板の厚い楽器は明るい音がするのですが、それだけでなくゆとりが無いように思います。
楽器全体が硬いので楽器がガチッと固まっている感じがします。接着剤で固められているようです。

薄い板の楽器はゆったりとして楽器全体が自由になっている感じがします。

1960年代のドイツ製のチェロがありました。50年経っています。
さすがに音は出やすいです。例によって板は厚いものです。

それに対して薄い板で柔らかい音のものは手応えが弱く感じます。


最新の機械で加工された板の薄いものと比べると音は出やすいですが、やはり厚い板の感じはします。総合的に見て最新のもののほうが教師にも生徒にも高く評価されていました。古い方が音が出やすいということは言えます。しかし必ずしも古い楽器を購入したほうが良いとは言えません。うまく作られていてキャラクターが好みに合うことが大事で、その上で古ければより良いということです。しかし現実に選択肢として古くて良いものを探すのは難しいです。一長一短で迷うくらいであれば新しい物の方がこれから伸びてくるでしょう。




さらに薄い板の楽器にも硬い音のものと柔らかい音のものがあります。
なぜそのような違いができるのかは楽器を調べてもわかりません。分かりたいですがわかりません。

硬い音のものはパッと弾けばすぐに強い音が出ます。角のある刺激的な音だからです。
チェロ教師の方は「すぐに限界に達してしまう」と言っていました。いきなり強い音が出てそれ以上になって行かないのだそうです。それに対して柔らかい音のものは「限界が先にある」のだそうです。弾き方によって音を引き出せるというのです。演奏を聞いていても表現力があって歌うように聞こえました。

初級者が「鳴る楽器を探す」という探し方をすると硬い方を選んでしまうかもしれません。教師の方によれば底の浅いものだそうです。程度の問題であまりにも音を引き出すのに苦労する楽器はやはり上級者にも好まれません。


先生は分別のある方というか、自分の好みを生徒に押し付けてはいませんでした。自分が感想を言う前に生徒やその家族に意見を聞いていました。良い先生ですね。

もうひとつ面白いのは最後に選ばれたチェロと同じメーカーの同じモデルのチェロがしょっぱなにはじかれていました。同じモデルで機械で同じように作られているのに一方は真っ先に除外されてもうひとつは高く評価を受けました。それくらい微妙なものです。



もう一つチェロの話です。
アマチュアのベテランで親しいお客さんがいます。お父さんは名門オーケストラで弾いていたそうです。

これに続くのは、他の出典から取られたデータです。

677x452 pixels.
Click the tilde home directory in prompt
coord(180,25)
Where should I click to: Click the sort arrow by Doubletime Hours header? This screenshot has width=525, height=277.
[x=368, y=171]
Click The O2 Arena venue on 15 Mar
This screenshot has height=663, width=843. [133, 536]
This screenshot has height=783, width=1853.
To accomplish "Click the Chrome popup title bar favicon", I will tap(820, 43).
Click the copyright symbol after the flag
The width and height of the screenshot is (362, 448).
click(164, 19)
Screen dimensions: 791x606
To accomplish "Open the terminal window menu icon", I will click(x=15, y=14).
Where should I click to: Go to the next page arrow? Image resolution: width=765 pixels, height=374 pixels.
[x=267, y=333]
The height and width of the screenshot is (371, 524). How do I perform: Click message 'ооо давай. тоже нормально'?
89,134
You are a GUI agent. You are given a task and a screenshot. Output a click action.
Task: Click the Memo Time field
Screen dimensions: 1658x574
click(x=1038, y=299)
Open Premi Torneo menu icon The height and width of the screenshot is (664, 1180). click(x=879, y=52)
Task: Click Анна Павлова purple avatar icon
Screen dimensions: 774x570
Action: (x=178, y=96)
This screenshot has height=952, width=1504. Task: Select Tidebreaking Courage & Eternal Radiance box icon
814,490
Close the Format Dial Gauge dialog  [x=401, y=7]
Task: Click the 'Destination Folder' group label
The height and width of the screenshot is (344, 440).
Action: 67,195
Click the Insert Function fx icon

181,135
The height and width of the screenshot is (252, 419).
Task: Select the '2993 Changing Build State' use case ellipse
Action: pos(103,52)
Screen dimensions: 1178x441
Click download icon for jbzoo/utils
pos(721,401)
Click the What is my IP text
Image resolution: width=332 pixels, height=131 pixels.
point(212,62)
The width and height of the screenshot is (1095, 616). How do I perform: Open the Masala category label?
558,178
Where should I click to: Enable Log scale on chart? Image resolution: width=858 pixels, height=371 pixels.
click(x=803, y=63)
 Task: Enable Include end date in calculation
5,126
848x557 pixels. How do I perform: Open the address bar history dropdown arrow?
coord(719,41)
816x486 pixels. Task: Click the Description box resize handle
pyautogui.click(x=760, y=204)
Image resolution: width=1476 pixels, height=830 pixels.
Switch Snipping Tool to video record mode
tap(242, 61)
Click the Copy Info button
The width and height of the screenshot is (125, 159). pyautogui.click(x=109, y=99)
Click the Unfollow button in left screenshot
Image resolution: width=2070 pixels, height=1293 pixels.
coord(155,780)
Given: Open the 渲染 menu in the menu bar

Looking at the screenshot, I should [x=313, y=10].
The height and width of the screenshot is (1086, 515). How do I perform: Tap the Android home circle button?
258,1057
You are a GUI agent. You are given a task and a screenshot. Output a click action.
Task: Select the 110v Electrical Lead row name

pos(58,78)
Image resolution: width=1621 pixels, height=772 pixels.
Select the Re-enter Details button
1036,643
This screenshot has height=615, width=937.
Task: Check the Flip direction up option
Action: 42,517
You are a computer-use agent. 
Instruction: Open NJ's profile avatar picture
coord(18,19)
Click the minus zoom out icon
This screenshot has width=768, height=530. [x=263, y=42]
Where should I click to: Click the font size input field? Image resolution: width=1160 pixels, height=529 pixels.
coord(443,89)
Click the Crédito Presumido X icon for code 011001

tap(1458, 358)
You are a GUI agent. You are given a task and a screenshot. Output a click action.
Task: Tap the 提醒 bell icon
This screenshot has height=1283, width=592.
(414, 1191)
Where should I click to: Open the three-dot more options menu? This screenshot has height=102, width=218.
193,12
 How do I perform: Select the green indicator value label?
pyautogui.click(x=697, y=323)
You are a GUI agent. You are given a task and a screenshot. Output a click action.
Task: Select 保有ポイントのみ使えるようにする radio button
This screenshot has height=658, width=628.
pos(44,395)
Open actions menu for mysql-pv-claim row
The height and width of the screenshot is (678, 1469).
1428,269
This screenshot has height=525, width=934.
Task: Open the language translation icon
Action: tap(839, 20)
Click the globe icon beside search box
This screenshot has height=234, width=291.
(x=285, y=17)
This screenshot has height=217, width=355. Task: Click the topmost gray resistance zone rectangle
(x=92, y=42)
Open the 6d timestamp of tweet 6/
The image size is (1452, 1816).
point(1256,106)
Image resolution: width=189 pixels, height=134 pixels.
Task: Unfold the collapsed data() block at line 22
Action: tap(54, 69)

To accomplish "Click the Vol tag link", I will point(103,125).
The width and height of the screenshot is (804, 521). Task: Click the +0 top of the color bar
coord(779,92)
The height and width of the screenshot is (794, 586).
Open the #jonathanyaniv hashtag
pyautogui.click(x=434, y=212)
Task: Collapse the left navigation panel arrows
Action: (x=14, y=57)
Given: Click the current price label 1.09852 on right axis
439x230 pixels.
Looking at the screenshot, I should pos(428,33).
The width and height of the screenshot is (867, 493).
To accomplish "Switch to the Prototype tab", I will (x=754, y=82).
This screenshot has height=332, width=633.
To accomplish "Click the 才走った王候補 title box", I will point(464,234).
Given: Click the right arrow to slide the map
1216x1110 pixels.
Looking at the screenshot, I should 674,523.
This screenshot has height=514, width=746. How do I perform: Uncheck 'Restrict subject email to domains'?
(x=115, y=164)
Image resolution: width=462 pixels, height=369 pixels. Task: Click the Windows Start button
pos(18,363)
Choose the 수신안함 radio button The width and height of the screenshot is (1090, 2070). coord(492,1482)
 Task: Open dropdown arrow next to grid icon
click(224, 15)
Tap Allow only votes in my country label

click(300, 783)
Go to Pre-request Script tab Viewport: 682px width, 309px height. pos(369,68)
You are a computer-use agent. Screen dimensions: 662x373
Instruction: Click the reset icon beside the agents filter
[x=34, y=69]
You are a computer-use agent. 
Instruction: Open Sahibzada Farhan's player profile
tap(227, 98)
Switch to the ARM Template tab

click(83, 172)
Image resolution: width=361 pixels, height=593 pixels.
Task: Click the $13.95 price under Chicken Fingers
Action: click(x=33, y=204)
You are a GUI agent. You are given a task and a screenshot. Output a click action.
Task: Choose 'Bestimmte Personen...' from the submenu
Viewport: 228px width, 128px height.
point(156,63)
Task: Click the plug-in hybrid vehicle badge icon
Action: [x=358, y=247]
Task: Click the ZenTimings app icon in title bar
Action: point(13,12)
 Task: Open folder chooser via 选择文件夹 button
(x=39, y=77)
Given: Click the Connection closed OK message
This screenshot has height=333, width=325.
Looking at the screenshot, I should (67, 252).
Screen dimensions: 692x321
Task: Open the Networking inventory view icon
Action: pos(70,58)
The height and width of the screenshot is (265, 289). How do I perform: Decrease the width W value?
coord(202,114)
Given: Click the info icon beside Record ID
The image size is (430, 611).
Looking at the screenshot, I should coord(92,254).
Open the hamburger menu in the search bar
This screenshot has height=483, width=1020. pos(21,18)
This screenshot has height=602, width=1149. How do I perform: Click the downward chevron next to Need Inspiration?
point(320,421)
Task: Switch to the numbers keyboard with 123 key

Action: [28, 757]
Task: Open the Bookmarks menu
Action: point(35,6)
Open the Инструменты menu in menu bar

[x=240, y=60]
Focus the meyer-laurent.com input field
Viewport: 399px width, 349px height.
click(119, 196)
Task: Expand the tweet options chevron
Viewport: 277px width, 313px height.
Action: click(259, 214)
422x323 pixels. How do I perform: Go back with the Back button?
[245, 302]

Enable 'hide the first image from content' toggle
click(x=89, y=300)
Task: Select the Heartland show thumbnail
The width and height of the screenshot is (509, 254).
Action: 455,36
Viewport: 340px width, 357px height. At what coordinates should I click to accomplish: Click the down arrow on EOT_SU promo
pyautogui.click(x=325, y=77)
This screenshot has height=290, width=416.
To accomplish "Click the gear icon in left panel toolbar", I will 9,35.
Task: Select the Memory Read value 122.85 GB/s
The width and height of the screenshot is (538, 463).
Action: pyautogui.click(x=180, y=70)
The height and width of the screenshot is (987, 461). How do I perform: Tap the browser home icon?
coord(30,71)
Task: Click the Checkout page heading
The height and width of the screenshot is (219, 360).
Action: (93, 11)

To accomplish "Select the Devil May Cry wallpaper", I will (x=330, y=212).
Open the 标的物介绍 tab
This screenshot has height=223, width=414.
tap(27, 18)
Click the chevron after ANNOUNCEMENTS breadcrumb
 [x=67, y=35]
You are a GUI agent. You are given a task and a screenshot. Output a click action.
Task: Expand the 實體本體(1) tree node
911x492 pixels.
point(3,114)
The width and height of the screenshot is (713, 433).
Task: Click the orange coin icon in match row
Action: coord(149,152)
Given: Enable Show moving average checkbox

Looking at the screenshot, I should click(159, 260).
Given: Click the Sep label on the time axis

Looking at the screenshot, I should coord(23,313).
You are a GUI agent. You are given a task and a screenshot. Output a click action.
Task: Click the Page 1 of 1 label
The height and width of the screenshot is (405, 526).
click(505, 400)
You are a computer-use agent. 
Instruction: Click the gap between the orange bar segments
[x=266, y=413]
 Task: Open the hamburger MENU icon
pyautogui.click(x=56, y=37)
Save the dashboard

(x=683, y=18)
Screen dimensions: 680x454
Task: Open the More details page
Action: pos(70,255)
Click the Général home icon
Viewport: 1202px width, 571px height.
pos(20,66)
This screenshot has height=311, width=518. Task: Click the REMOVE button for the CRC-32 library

仲間とアンサンブルを楽しんでいらっしゃるのですが、バロックの人達と演奏することになったそうです。チェロではスチール弦が主流で音の系統が違いすぎるということで相談を受けました。

プロのバロックチェロ奏者ではありませんから、バロックチェロを使うことを薦めはしませんでした。いくつか持っているチェロの内一つをバロックアンサンブルで使えるようにということでした。

私が考えたのはモダンチェロの弦だけガット弦にするというものでした。
バロックチェロに改造するのはお金がかかりすぎるので駒と弦だけ変えるという意見もありましたが、モダンチェロに本当のバロック駒を付けると音はひどく刺激的になってしまうでしょう。バロックチェロは専用の弓、ネックの取り付けやバスバーなど楽器全体がうまくバランスすることによってナチュラルな音になります。私ならチェロの作風からバロック向きのものを作ります。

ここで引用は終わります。